Human analyis of chemical spectra such as Mass Spectra (MS), Infra-Red Specta (FTIR), and Nuclear Magnetic Resonance is both time consuming and potentially inaccurate. This project aims to develop a set of methodologies incorporating these spectra for the prediction of chemical functional groups and structures.

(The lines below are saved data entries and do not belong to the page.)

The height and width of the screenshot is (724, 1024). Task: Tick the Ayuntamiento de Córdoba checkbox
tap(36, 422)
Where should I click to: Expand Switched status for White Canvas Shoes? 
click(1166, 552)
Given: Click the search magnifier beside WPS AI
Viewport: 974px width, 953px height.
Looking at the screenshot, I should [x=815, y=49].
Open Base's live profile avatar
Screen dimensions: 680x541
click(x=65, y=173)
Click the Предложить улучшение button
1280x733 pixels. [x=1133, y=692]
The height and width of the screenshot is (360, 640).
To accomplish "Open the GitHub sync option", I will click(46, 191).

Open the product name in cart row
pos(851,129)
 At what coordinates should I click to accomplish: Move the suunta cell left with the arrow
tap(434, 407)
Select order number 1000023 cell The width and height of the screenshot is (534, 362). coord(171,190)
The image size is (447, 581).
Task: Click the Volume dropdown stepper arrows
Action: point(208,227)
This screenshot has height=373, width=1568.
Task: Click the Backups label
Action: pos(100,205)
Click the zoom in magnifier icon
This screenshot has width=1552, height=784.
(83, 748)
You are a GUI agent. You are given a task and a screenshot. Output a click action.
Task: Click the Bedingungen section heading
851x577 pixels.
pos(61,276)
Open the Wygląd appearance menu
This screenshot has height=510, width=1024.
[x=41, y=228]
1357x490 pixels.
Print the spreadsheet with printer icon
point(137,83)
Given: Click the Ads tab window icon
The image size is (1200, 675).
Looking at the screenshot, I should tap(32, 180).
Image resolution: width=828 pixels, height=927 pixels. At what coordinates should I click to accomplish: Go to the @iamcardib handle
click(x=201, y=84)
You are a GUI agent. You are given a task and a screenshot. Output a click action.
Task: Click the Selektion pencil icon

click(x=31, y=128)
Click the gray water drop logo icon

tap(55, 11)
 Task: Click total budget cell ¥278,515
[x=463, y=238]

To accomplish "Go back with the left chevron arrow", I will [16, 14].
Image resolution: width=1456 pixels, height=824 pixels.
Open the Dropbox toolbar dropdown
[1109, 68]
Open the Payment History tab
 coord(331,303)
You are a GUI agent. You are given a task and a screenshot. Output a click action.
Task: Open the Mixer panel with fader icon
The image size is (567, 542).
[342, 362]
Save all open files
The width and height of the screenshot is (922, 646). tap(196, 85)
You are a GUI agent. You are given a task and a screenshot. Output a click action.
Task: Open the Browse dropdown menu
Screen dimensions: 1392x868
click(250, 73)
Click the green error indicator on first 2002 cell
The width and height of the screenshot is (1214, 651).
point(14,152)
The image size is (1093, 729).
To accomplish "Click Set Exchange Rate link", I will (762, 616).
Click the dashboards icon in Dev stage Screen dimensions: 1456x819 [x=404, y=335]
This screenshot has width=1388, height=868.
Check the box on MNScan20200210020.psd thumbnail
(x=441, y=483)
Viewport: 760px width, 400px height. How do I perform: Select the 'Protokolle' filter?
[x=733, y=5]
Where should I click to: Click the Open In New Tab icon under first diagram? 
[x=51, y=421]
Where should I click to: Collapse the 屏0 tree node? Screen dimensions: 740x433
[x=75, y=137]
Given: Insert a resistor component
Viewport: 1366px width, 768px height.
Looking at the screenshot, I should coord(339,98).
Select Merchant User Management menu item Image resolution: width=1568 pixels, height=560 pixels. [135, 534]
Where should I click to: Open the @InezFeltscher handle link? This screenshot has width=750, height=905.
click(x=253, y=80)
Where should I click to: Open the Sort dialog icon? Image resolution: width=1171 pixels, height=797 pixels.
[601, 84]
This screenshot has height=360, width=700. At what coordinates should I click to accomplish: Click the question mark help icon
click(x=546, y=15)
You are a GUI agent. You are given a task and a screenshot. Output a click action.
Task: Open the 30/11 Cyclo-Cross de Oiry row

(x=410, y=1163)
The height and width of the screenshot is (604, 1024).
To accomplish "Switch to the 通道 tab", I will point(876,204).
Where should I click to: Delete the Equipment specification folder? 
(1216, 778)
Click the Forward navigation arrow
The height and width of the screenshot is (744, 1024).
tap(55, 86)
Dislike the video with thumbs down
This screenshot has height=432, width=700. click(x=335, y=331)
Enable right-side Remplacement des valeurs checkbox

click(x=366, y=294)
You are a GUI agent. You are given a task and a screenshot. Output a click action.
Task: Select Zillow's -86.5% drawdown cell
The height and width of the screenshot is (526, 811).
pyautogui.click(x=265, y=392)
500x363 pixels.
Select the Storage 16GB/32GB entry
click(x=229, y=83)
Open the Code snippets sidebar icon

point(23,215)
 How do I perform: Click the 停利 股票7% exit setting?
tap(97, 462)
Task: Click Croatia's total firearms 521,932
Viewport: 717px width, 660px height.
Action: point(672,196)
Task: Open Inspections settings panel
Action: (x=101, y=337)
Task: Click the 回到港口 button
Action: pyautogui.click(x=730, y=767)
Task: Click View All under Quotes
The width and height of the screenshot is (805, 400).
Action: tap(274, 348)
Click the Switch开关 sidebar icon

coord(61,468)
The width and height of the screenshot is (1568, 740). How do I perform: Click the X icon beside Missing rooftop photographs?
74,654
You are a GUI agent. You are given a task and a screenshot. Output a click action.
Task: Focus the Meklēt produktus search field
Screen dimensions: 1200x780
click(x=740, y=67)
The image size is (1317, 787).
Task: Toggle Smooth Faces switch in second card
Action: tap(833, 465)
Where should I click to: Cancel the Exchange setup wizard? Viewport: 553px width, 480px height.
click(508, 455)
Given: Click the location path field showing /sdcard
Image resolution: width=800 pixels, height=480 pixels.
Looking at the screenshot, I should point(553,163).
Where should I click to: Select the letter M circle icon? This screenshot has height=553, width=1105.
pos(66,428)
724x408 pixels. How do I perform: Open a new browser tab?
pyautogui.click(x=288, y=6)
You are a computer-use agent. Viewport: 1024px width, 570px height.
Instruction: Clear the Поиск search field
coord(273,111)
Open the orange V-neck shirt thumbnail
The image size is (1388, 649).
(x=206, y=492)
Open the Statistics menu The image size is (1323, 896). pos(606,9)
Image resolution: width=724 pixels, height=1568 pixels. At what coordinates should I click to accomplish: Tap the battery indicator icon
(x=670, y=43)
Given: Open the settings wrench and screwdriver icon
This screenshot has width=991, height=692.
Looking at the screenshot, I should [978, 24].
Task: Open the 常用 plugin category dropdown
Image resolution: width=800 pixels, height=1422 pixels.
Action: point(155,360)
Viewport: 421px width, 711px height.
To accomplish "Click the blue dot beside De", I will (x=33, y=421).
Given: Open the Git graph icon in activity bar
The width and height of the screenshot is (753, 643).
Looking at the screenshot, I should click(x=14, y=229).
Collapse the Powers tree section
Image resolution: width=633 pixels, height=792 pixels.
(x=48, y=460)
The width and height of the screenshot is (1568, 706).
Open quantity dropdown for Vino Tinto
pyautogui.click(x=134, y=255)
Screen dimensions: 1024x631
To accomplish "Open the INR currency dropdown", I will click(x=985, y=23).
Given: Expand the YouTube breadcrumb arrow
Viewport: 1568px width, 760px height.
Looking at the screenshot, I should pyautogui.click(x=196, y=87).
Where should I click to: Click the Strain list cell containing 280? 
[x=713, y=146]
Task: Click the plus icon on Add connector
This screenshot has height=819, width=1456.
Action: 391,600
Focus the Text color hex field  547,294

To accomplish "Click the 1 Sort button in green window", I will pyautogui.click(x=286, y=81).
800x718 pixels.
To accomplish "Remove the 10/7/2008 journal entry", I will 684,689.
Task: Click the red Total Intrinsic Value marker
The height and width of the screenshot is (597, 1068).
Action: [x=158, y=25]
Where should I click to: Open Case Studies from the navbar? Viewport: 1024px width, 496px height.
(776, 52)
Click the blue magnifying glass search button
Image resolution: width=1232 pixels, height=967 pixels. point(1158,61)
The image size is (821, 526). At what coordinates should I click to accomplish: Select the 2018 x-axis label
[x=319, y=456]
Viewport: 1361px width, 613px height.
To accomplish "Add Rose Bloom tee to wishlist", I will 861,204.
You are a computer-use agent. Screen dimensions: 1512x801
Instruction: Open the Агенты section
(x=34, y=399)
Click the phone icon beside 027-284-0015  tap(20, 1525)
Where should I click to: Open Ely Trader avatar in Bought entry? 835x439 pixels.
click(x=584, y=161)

This project is a stub, but we hope that it will spur development of machine learning methods for the analysis of chemical spectra.
- Numpy==1.18.5
- Rdkit==2020.03.1
- Pandas==1.0.5
- Jcamp
- Tensorflow==1.15.0
- Matplotlib==3.1.1
- Sklearn==0.22.1
IR and MS spectra were downloaded from NIST website. https://webbook.nist.gov/chemistry/. Scraping can be done through replacing the correct CAS number in the placeholder. https://webbook.nist.gov/cgi/cbook.cgi?ID="insert_cas"&Units=SI and downloading the required spectra.
(Or)
Download all the species name available in NIST from this link https://webbook.nist.gov/chemistry/download/. Change path of cas_list to where the species name file is stored.
python scrap.py --save_dir='./data/' --cas_list='species.txt' --scrap_IR=true --scrap_MS=true --scrap_InChi=true
Parse all jdx files of IR and Mass spectra to standardize and store in a csv format. Also, parse inchi.txt to create target csv indicating presence of functional groups
python prepare_load_dataset.py --data_dir='./data/' --cas_list='species.txt'
Run train.py to train the model. The model directory should contain params.json file listing all hyperparameters used for building the model. Optionally weights can be restored from pretrained model.
python train.py --model_dir=./experiments/mlp_model --data_dir=./data/